#### The input:
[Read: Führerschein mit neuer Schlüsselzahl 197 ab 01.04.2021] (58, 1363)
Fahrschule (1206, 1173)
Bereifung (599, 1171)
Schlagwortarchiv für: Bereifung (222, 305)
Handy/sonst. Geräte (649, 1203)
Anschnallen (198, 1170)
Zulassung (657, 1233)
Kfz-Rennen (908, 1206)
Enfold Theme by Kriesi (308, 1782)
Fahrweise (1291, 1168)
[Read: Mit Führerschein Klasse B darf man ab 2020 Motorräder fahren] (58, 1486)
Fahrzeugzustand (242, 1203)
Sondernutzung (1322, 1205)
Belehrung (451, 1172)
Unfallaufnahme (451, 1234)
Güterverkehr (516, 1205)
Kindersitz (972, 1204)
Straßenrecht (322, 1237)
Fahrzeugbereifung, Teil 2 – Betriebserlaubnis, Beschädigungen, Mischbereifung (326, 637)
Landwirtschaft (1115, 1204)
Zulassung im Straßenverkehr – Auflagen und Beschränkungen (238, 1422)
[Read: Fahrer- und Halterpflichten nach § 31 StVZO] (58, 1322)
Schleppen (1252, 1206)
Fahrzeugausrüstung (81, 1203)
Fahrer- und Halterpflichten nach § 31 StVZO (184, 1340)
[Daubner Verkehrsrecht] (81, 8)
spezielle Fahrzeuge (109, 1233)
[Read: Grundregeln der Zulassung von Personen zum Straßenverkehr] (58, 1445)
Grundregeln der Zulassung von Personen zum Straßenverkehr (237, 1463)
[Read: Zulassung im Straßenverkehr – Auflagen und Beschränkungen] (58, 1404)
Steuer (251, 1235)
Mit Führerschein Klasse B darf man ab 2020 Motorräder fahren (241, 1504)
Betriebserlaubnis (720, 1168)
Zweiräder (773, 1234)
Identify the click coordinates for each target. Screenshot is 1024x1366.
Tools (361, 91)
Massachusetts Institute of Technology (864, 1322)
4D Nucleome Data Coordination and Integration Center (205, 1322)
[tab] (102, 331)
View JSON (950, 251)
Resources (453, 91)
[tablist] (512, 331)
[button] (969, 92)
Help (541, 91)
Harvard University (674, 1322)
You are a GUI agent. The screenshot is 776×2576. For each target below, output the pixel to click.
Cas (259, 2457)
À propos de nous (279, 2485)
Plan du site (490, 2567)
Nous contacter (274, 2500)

#### Activity:
Exactly and only the lines from the one containing "Steuer (251, 1235)" through the end of the material are to be reproduced, both ends included.

#### Result of the exercise:
Steuer (251, 1235)
Mit Führerschein Klasse B darf man ab 2020 Motorräder fahren (241, 1504)
Betriebserlaubnis (720, 1168)
Zweiräder (773, 1234)
Identify the click coordinates for each target. Screenshot is 1024x1366.
Tools (361, 91)
Massachusetts Institute of Technology (864, 1322)
4D Nucleome Data Coordination and Integration Center (205, 1322)
[tab] (102, 331)
View JSON (950, 251)
Resources (453, 91)
[tablist] (512, 331)
[button] (969, 92)
Help (541, 91)
Harvard University (674, 1322)
You are a GUI agent. The screenshot is 776×2576. For each target below, output the pixel to click.
Cas (259, 2457)
À propos de nous (279, 2485)
Plan du site (490, 2567)
Nous contacter (274, 2500)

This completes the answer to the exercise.